**Brief:**
Quote the entries from the line with "You are a computer-use" up to and including the line with "tap(471, 37)", omitting the pictures.

Records from a dataset
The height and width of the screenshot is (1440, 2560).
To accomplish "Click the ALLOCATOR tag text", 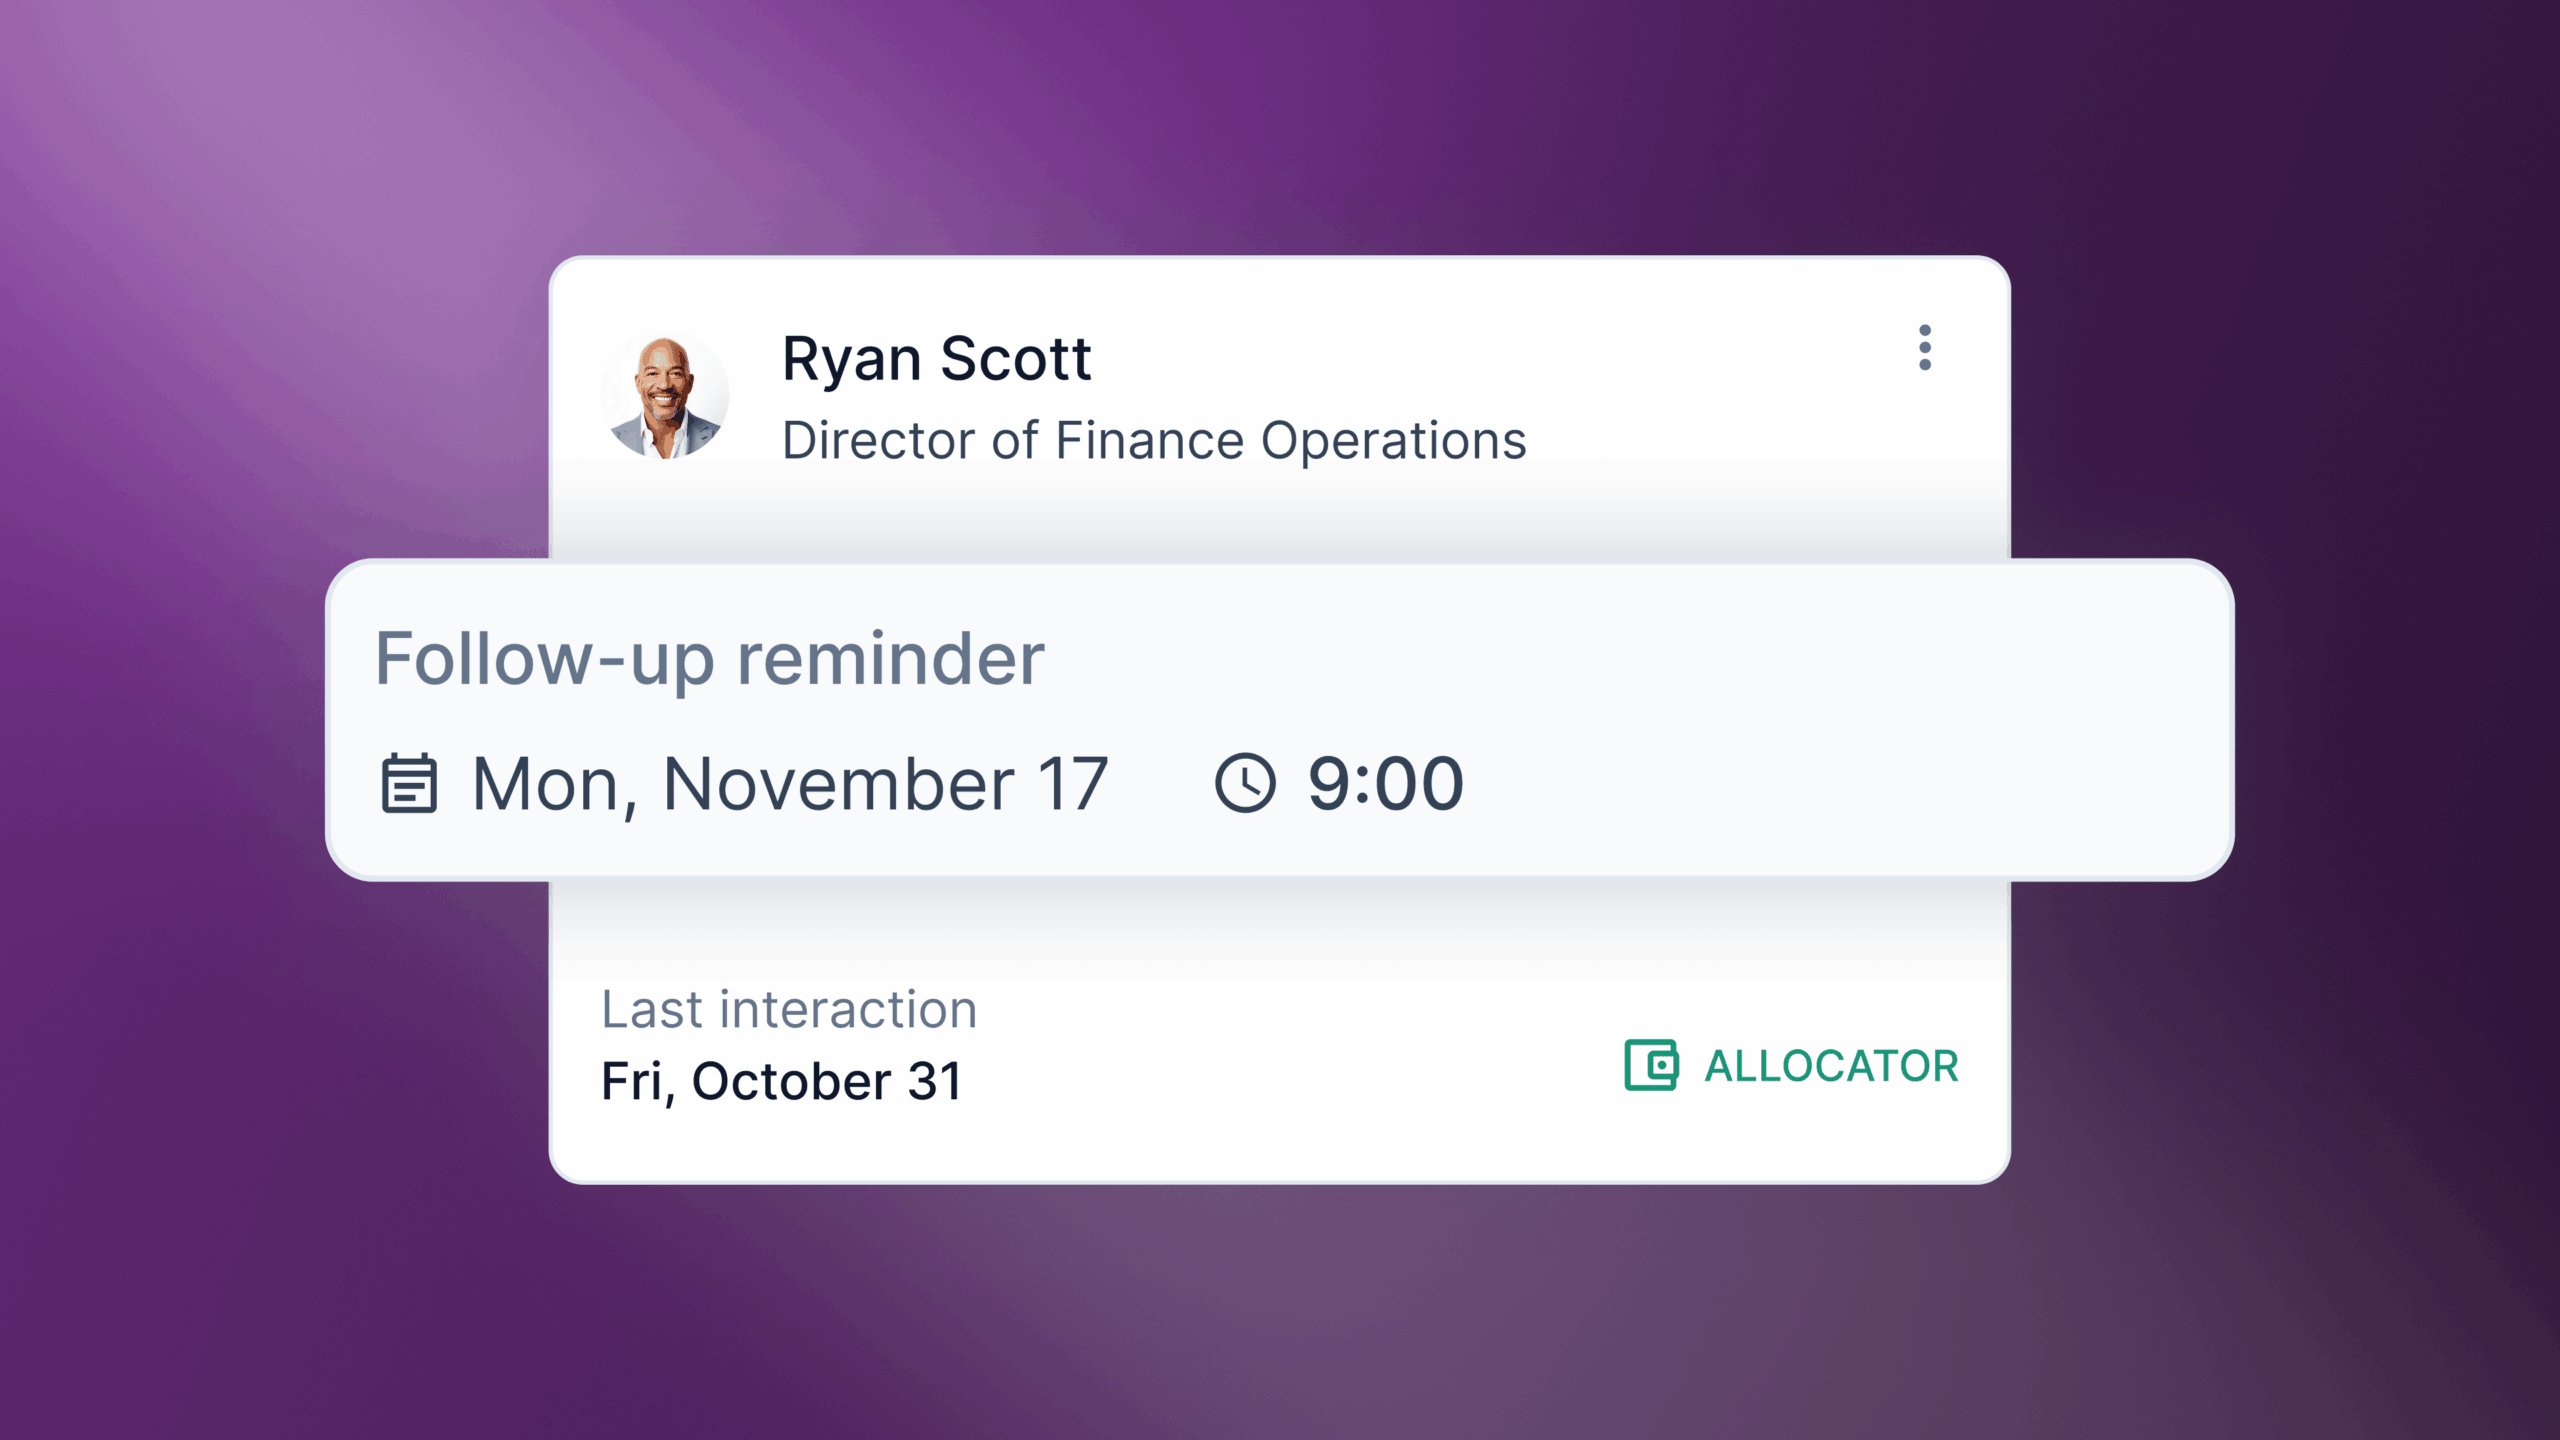I will pos(1831,1066).
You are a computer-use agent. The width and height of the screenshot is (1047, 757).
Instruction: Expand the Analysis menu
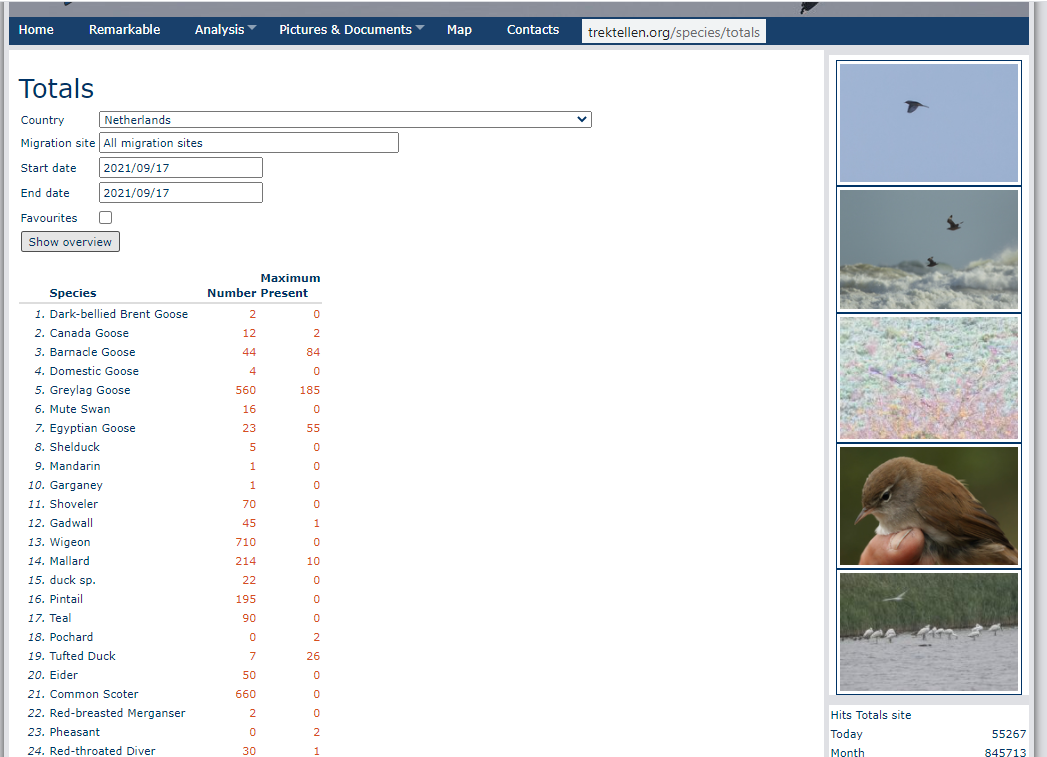(x=218, y=29)
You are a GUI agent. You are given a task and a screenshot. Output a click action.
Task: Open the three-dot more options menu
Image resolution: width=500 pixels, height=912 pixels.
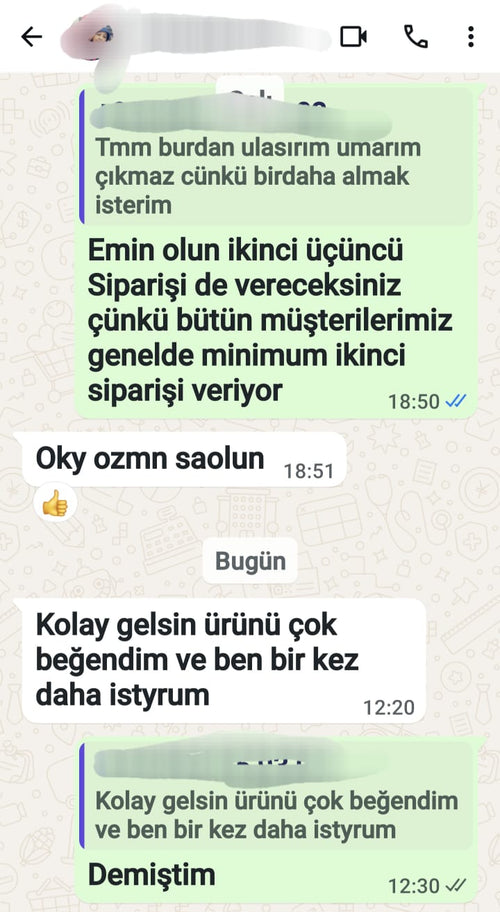tap(471, 37)
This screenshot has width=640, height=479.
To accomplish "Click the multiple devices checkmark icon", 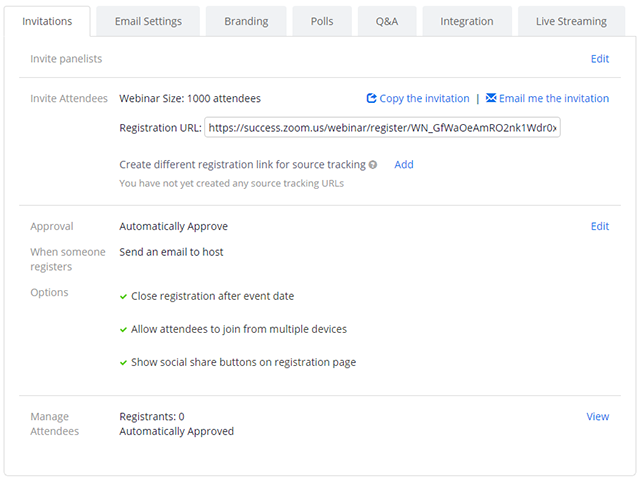I will tap(123, 329).

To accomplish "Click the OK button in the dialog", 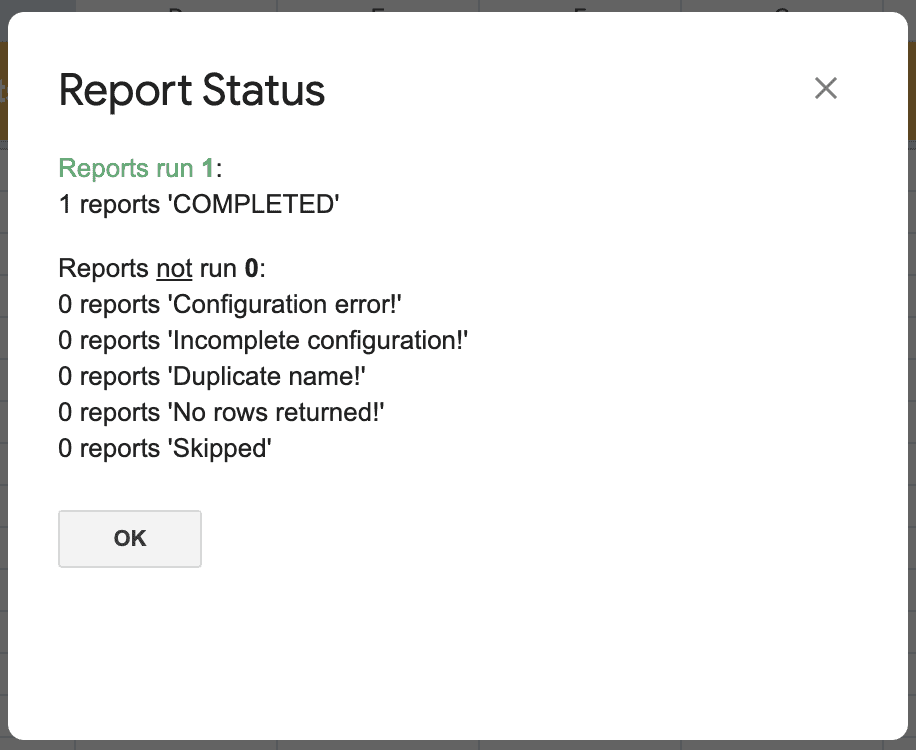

**Task answer:**
You are a computer-use agent. The width and height of the screenshot is (1047, 757).
Instruction: Expand the Analysis menu
(x=218, y=29)
You are a GUI agent. You are given a task and a screenshot. Output a click action.
Task: Open the three-dot more options menu
Image resolution: width=500 pixels, height=912 pixels.
tap(471, 37)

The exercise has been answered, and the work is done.